Déclaration faite le 16 novembre 2010 par le sénateur Pierre De Bané
L'honorable Pierre De Bané :
Honorables sénateurs, lorsque le regretté Duff Roblin siégeait ici avec nous, il commandait le respect des deux côtés de cette Chambre. C'était un homme que l'on croyait lorsqu'il prenait la parole. Ce qu'il disait, on savait que c'était vrai. J'ai rencontré pour la première fois le regretté Duff Roblin lorsque j'étais étudiant à l'université, avec mon collègue, le sénateur Meighen.
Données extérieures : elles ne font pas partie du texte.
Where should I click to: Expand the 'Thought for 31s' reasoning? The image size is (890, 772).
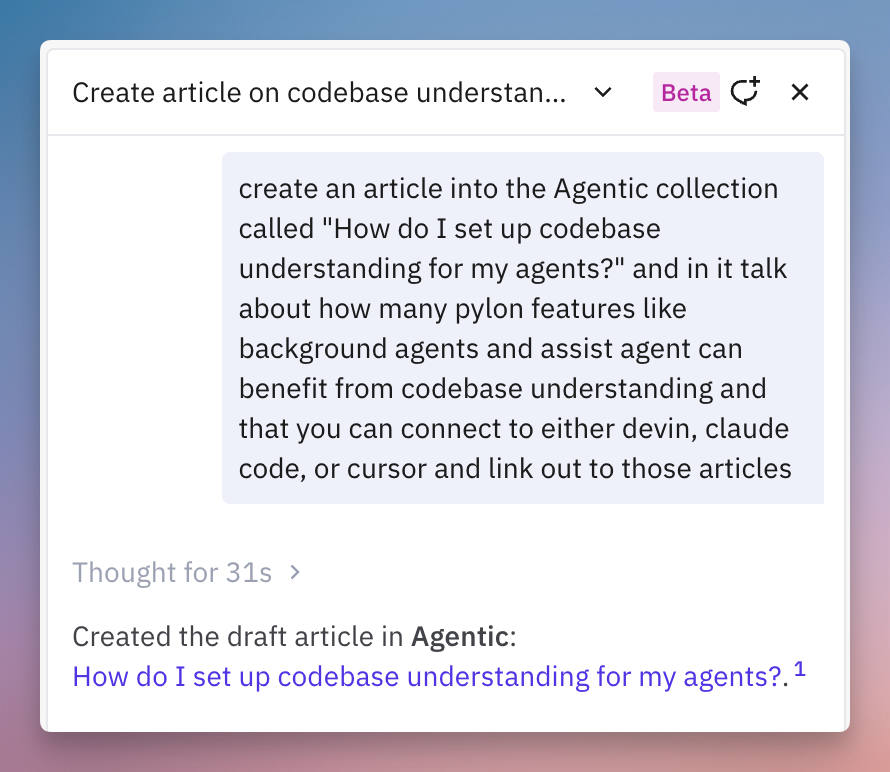(172, 572)
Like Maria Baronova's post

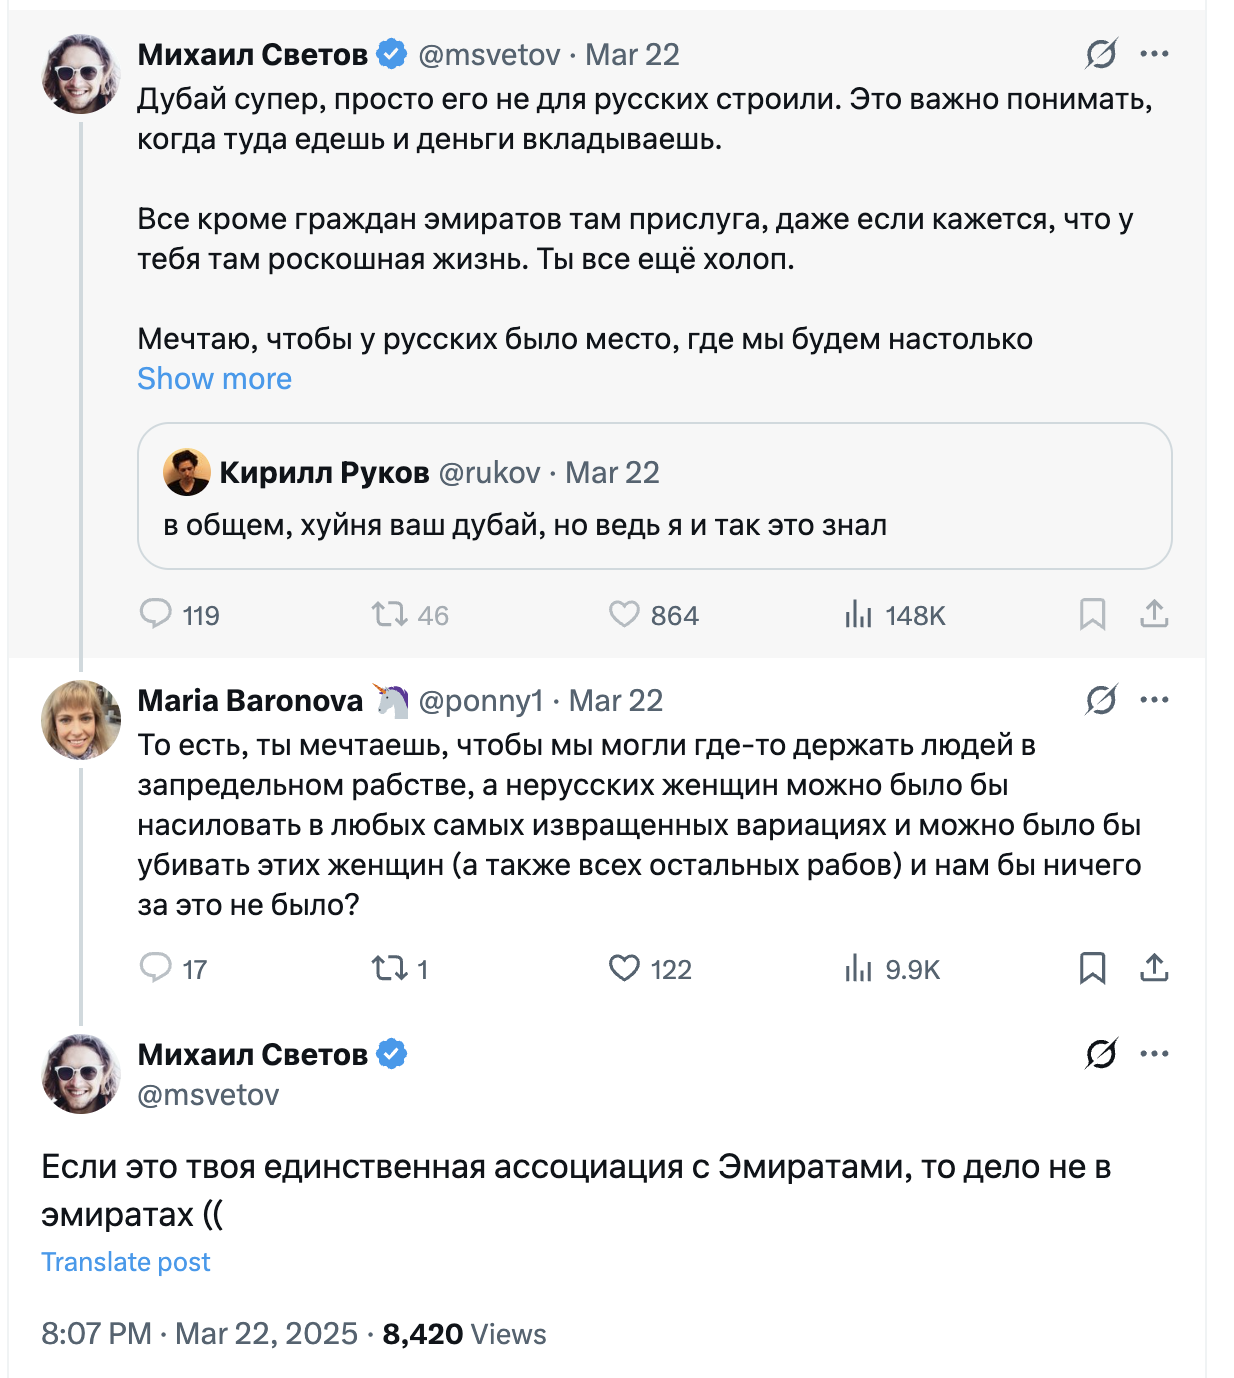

Nous avions organisé une conférence sur la Constitution canadienne, et l'un des participants était Duff Roblin. Il y avait également d'autres personnalités importantes de l'époque. Ce qui était remarquable, c'était de voir Duff Roblin, qui venait de l'Ouest canadien, du Manitoba, maîtriser la langue française avec énormément de talent. Il nous a démontré comment on peut être très attaché à sa province et, en même temps, comprendre les besoins et les aspirations de tout le pays.
Duff était un grand homme d'État, qui commandait le respect des deux côtés du Sénat et de toutes les régions du pays. C'était un grand homme pour qui nous avions le plus grand respect. Permettez-moi de dire à Mme Roblin, à leurs enfants et à leur famille combien cet homme de qualité nous manque.